There are alternatives to simply numbing ourselves to a normal and vital part of life.
In the July installment of NPR’s TED Radio Hour, a series of interviews based on the famed TED talks, neuroscientist Rebecca Brachman discussed her research concerning a possible vaccine for stress. Influenced by the infamous Columbine High School shooting of 1999, Brachman was perhaps one of the first to make the connection between mental health and school shootings. Now, as a researcher at Colombia University, she is committed to helping people avoid developing stress-induced mental illness by investigating the potential to “vaccinate” them against the effects of stress caused by traumatic events.
Unfortunately, it’s no secret that anxiety and depression are quite literally killing us. And with rates of stress-induced mental illness on the rise, there is certainly a market for what Brachman is advocating. According to Psychology Today, “prolonged or repeated arousal of the stress response… can have harmful physical and psychological effects, including heart disease and depression.” Life in the modern world is unfortunately full of these repeated stressers, and Millenials may be the most stressed-out generation yet. So with all of this stress, should we, like Brachman, really think about vaccinating ourselves against its effects?

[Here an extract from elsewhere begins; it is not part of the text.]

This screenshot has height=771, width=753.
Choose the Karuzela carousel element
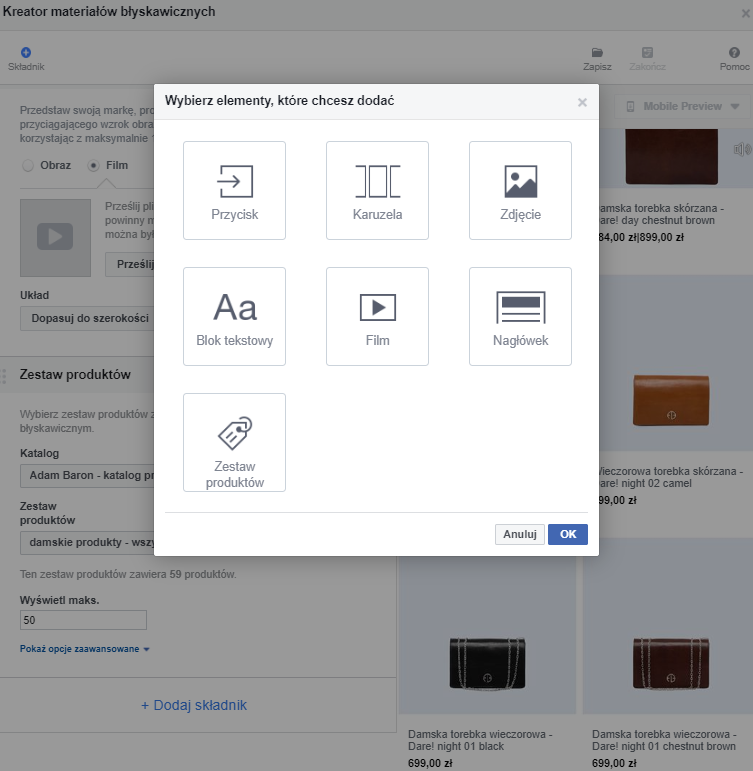pyautogui.click(x=377, y=190)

Generally speaking, I’m not against vaccines. But in the case of mediating our bodies’ response to stress, I think a vaccine is the wrong answer. Stress can be a powerful tool when utilized properly, and when we measure our reactions to it carefully. Responding to stress, as PT continues, is something the body does naturally in the face of “the psychological perception of pressure,” and a stress response can even be “lifesaving” in a dangerous situation. To completely vaccinate against stress would be dangerous – which Brachman readily admits. Her goal, after all, is not to eliminate our stress response but to prevent the development of stress-induced mental illness by changing the way the body responds to stress.
However, what I believe Brachman might be missing in her pursuit of a “stress vaccine” is the value in learning the mental and emotional tools to manage how we respond to stress – primarily, the tool of resilience. The American Psychological Association (APA) describes resilience as “the process of adapting well in the face of adversity, trauma, tragedy, threats or significant sources of stress — such as family and relationship problems, serious health problems or workplace and financial stressors. It means ‘bouncing back’ from difficult experiences.” Importantly, the APA stresses that resilience can be learned by anyone – it is by no means a trait that you either “have, or you don’t.”
Unfortunately, modern society is not well geared towards the development of resilience. There is reason to believe that extensive social media use and too much screen-time may stunt our ability to learn resilience. Unfortunately, the problem is even worse for today’s kids and teens, who have grown up with Facebook and an iPad in hand. But while developing resilience may be difficult, it is by no means impossible, and it is something that parents and teachers can teach their children – often by modeling it themselves. Like any other valuable trait or skill, resilience takes time to develop, but it is well worth the effort, and resilient people have a host of habits and traits that help them not only respond to stress, but live healthier lives, and cultivate more emotionally stable relationships with themselves and with others..
I do see value in Brachman’s vaccine for its potential to aid people who know they will be in high-stress situations – for example, soldiers who will probably experience combat, which has a high likelihood of leading to PTSD. But we can’t always predict when stressful situations will befall us: think for example about being mugged, or in a tragic and recent example, finding ourselves or our loved ones a victim of the Las Vegas massacre.
For most people, the better option is to cultivate resilience against the challenges of living in our fallen world, and to make changes where we can to make it a better place. Teaching ourselves to be resilient, and especially inculcating it in our children at a young age, would be a far more beneficial approach than simply eliminating (or chemically altering) our reaction to stress. In vaccinating ourselves against stress, we would miss out on the opportunity to better ourselves and our relationships through the development of resilience. Plus, stress (and our reactions to it) let us know when something is wrong, and can give us the needed push to make changes in our lives (and our world) for the better.
So while Brachman’s work may have its benefits for a choice few, I do not want to live in a world where the vast majority of us simply accept the stress – good and bad – because we’ve “numbed” ourselves to it with a vaccine.